Items from a data source
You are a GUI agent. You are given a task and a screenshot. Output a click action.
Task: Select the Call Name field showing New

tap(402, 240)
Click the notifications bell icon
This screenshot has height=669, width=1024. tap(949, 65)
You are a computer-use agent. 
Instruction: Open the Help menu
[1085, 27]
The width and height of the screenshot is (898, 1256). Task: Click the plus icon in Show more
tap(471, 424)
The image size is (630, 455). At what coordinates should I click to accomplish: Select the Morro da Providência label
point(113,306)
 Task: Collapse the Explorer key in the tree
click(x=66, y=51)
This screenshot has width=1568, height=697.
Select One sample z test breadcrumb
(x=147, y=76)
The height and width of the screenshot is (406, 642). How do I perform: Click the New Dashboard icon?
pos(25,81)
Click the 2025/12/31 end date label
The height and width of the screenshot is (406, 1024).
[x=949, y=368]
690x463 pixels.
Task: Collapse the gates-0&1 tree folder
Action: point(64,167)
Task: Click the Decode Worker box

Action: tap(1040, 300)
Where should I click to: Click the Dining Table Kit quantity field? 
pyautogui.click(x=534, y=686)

→ **WORK TO COMPLETE**
Which lines of the records above contain the word "agent"? Report each one.

→ **COMPLETED EXERCISE**
You are a GUI agent. You are given a task and a screenshot. Output a click action.
You are a computer-use agent. 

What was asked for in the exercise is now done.